Posted by Neal Minosa at 11:33 AM

I actually googled this query. Results : your own meme of "Stop Shooting" shirt, a Hello Kitty toaster, DIY Bendy Straws, Penguin Teaboy, and a Bike Chain bottle opener to name a few. To the upwardly mobile set, burning 20 bucks is a no-brainer: a 12-servings pack of Starbucks VIA™ Ready Brew Colombia Coffee, and while they are at it, they might as well throw in a copy of the Talking Heads Opus CD (okay, that's a little over a Jackson, but hey, you could afford Starbucks, right?). Perhaps a lower-grade copper Probus coin on eBay?

How about gasoline money for a truck ride home so you can be with your kids a few days before you die?

On a hot and humid late February morning, we decided to park our van underneath a tree along Quezon Avenue in Quezon City as my niece, Grace, went out to pay for her IELTS exam fees, while my sister, her husband, and myself waited. From his rear view mirror, Rosell, my brother-in-law, noticed a man in his 60's walk draggingly. He cranked his window down to ask him if he was alright. The man, clasping his stomach, obviously in pain, said he was just trying to make it to EDSA, a good couple of blocks away. Without much thought, Rosell prompted my sister, Helen, to hand me a 500-peso bill (roughly $10), to give to the man for his taxi fare and a decent lunch as well. I alighted, approached the old man, and--curious that I am--talked to him before I gave him the money.

A brief talk-- all 5 minutes short-- but it seemed like eternity to me...he was recently diagnosed of a late-stage colon cancer, and with it a death sentence, or so it seemed to him, handed by his doctor: he had until the first week of March to have an operation lest he would die. I began to rattle off names/organizations/agencies/foundations, the whole alphabet soup of so-called charitable institutions, including ABS-CBN (a major Philippine media network where he just came from) and our country's President's office, that he could go to. "Been there, all of them," he said, morosely. "I either got empty promises or hallow sympathies," his eyes resigned to the inevitable. His were a man's who slugged it out with the world and tried to out-maneuver fate as well. Whatever glimmer of hope left in there, however, was extinguished by the anguish he felt for being abandoned.

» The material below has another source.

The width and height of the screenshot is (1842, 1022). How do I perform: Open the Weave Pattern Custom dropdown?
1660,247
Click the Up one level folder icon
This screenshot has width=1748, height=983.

In spite of the stabbing pain and the measured breaths, this man walked his way one leaden step after another , in search for any freaking help that he never got. Imagine a bed-ridden old man who awaits for his time: emaciated, in physical agony, yet doggedly determined to get out of bed, carried his deathbed, and walked for miles on end in pursuit of an elusive purpose. He was determined to beat the deadline-- only a week away. Tried he did to go beyond the limits of his dying body, but, alas, his dead hope and defeated spirit got the better of him: "All I want is some gasoline money for the truck that my friend offered me as a ride home to Tacloban (some 360 miles by land SE of Manila). I want to be with my children when I die. I want to be buried in my hometown. One thousand pesos (about $20). That's what keeping me away from my children and my burial plot right now," his words laced with bitterness the aftertaste of which I didn't mind at all. Thank you for the five hundred pesos; and would I mind if he had to move on (walk the two blocks to the bus station) to catch his bus? Of course, I didn't. I handed him the amount he needed. He held my hand and thanked me again, his eyes-- I had the gnawing feeling that that would be the first and the last time I will ever see him-- bade me farewell.

Yes, I did mind him leaving, in a way. I wished I could have done more. I didn't even get his name. However, to God he will never be a nameless, faceless son of His. My heart is with him, knowing he was with his children to celebrate life and love with them. For me, that is probably the best thing that $20 can get.